Data extracts Block Start

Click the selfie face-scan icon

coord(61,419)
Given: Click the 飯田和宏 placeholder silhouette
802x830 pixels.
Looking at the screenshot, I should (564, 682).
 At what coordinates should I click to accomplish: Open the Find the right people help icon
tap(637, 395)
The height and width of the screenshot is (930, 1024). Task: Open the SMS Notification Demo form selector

Data extracts Block End

## Exercise goal
Write out the lines above exactly, but only from the one containing "At what coordinates" through the last one.

## Response
 At what coordinates should I click to accomplish: Open the Find the right people help icon
tap(637, 395)
The height and width of the screenshot is (930, 1024). Task: Open the SMS Notification Demo form selector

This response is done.